As the Turkish worries mount, meanwhile, Syrians are becoming increasingly wary of their hosts. “We’re very concerned about an extension of the sectarian problem,” says Miral Biroreda, a veteran activist who has been living in Antakya for four months. “This is fertile ground.”

Turkey has been one of the Assad regime’s most vehement critics. As the number of refugees pouring across its borders has surged amid spiraling violence inside Syria—there are now more than 80,000 Syrian refugees in Turkey, according to the foreign ministry—the government in Ankara has pushed to make the refugee issue an international one. Turkey temporarily closed its borders to Syrian refugees this week, saying it was scrambling to put together new camps, while its foreign minister called on the United Nations to establish a buffer zone to safely house the refugees on Syrian soil. (In a rare interview this week, Assad dismissed such a notion, and insisted his army is winning the civil war.)

Refugees are increasingly becoming a domestic issue for Turkey too—one that seems to have put the government in a difficult spot. “It’s a long-standing criticism from the opposition that the Syria policy is creating more problems in Turkey than anything else, and I think it’s resonating,” says David Pollock, a senior fellow at the Washington Institute for Near East Policy. “The government has gotten itself into a corner, in that it’s on one side of the conflict, and it’s not winning. And there’s no end in sight. The refugees are still knocking on the door. The fighting is still going on.”

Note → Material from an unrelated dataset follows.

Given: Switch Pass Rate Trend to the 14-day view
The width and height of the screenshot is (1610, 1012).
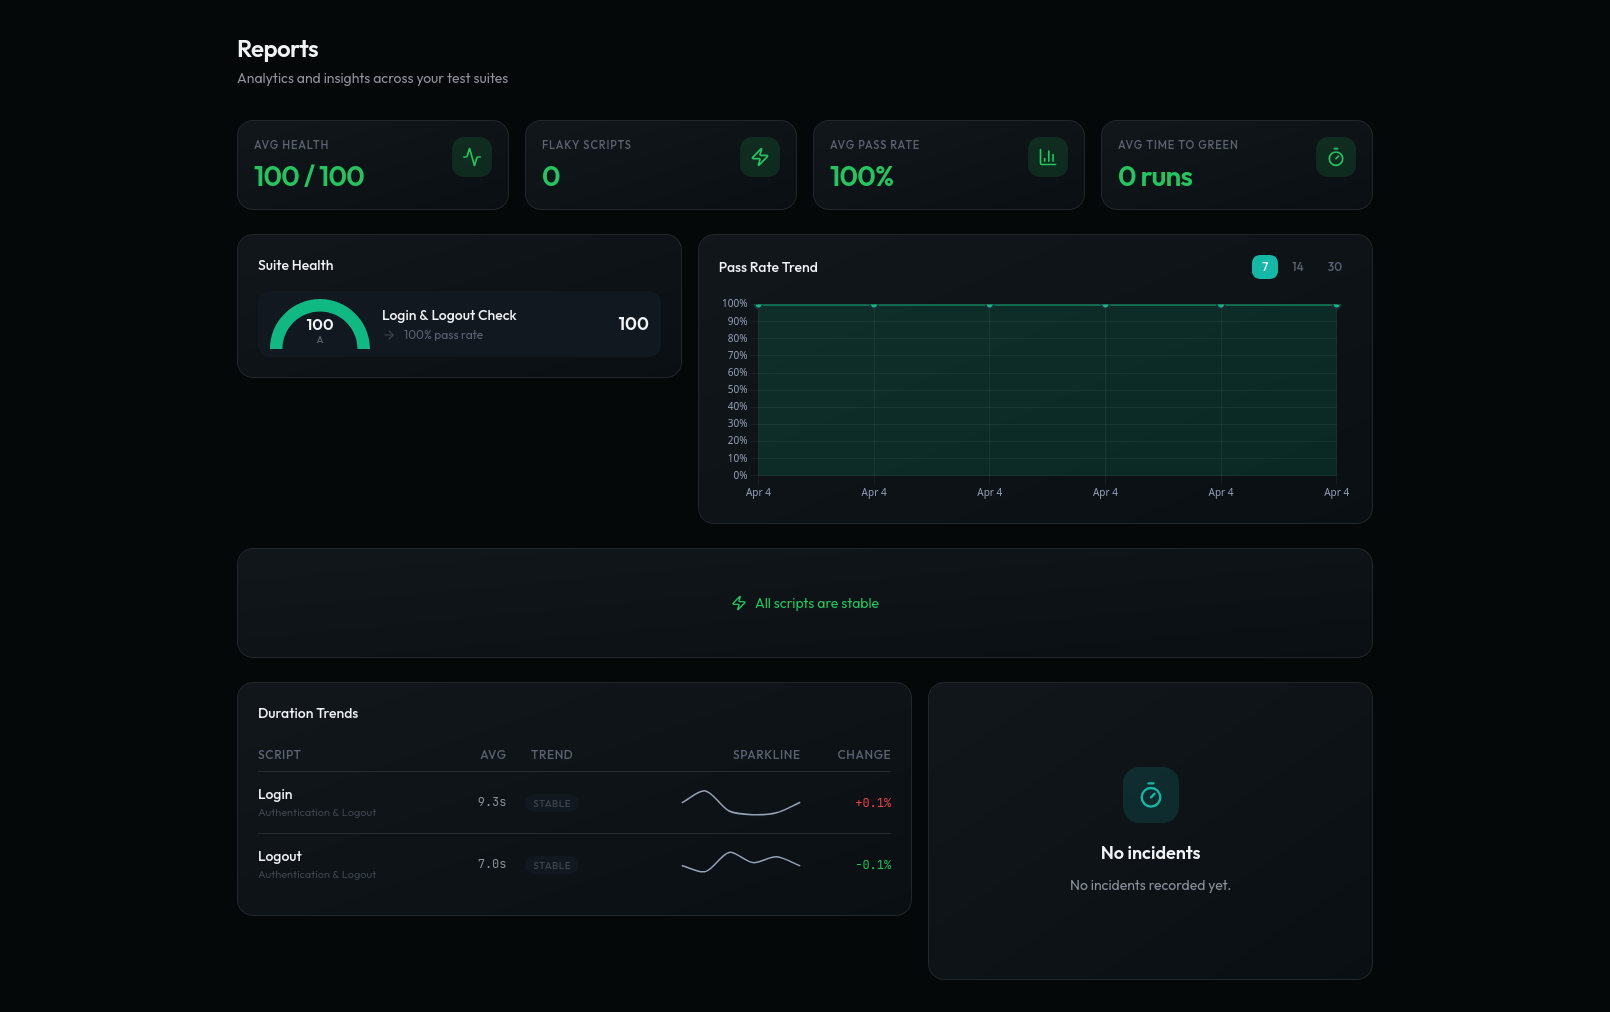Looking at the screenshot, I should click(1298, 267).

Some well-known Syrian activists in Antakya say they were summoned to a meeting with local government officials to address the refugee issue Monday night. According to the activists, the officials suggested that all Syrians should leave Antakya and Hatay—either for the refugee camps, or to head deeper into Turkey, away from the border. The officials, they say, painted this as a move for the Syrians’ own good—in the camps they could receive more Turkish support. But the Syrians reacted with defiance. “We understood the message,” says Amin Ahmed Abid, a schoolteacher and activist from the Syrian city of Latakia. “They want to move all Syrian people away from Hatay.”

This account of the meeting was put forward by three Syrians who say they attended—Abid, along with Nasr Adin Ahmah and Abu Mohamed Jablawi—as well as a representative of an international NGO. Abid and the others were convinced the meeting was prompted by Turkey’s struggle to respond to the recent outburst of concerns over refugees in Hatay.

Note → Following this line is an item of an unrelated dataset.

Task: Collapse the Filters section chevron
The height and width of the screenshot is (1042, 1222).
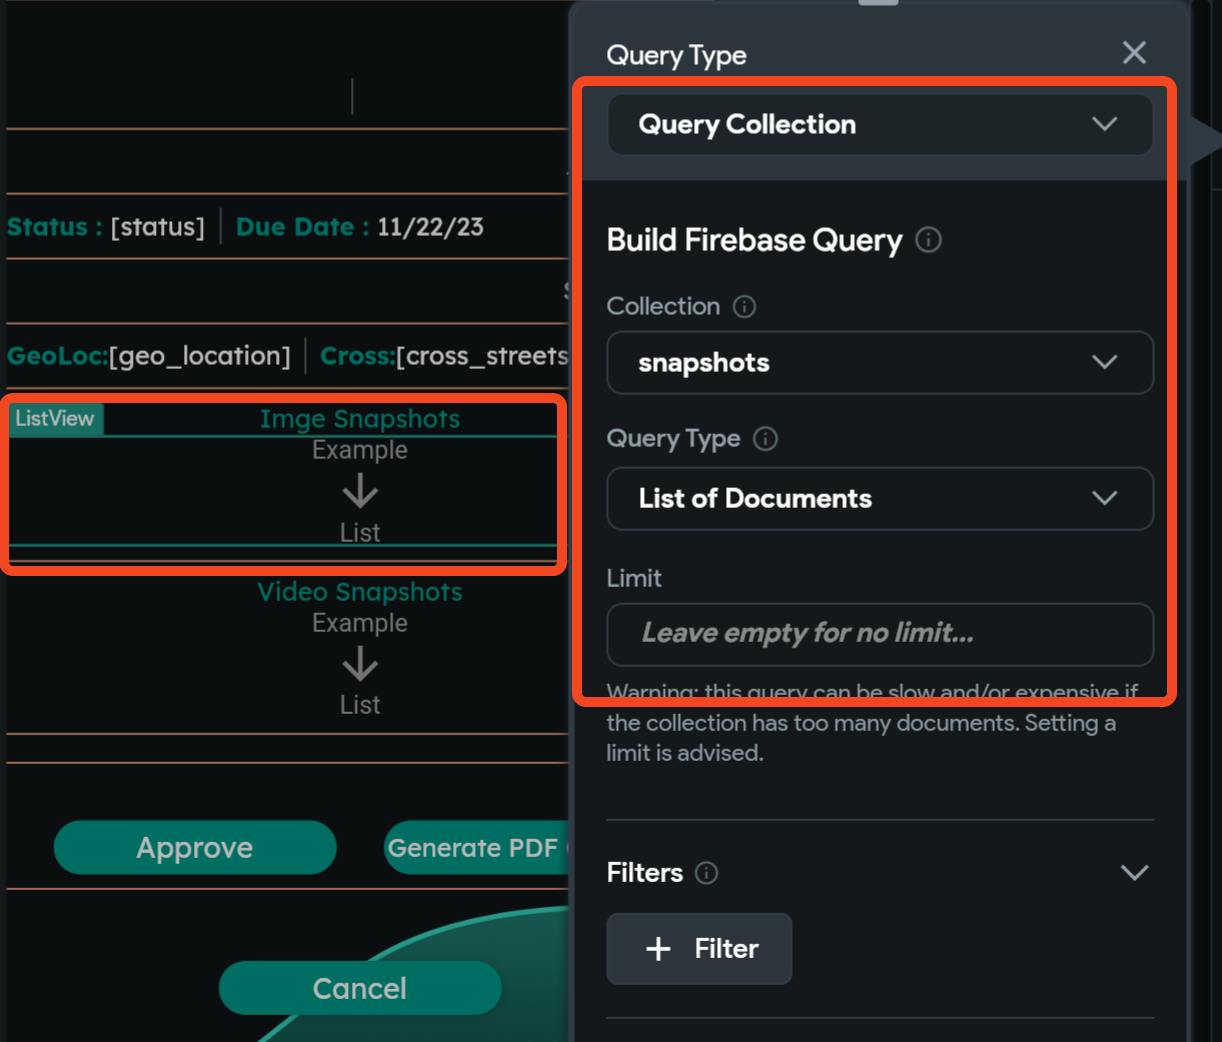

“Syrian people have been here for more than a year, and they never thought about this before,” Abid says. “They don’t have enough space in the camps to accept more people from Syria, and now they want to bring everyone here inside? It doesn’t make any sense.”

It’s unclear whether the Turkish government is considering a push to relocate the refugees or how such a measure would be enforced. “We have no exact information on this topic,”  a foreign ministry spokesman said, directing questions about the supposed meeting to the local government in Hatay. At the press office inside the government building, meanwhile, a spokesman for the governor said there was nothing he could say. “You heard what you heard,” he said of the meeting. He then referred questions to Hatay’s director of emergency relief, who referred them back to the foreign ministry.

Many locals, like Balian, insist that any tension is being stirred from the outside, not from the Antakya community that has long welcomed the Syrians as guests. On Tuesday, the governor of Hatay and mayor of Antakya gave a joint news conference that put the same message across. But Ahmah, the local activist, was busy worrying that an already a difficult situation for the Syrians in town was getting worse. Ahmah keeps a house in Antakya for the young activists who tend to turn up without a place to stay—there usually are about 10 living there at a time—that he says he funds largely by “begging my friends for their money,” and contributing his own. Rocks recently crashed through the windows on two consecutive nights. No one saw the culprits, but Ahmah is sure who they were. “Supporters of the regime,” he said.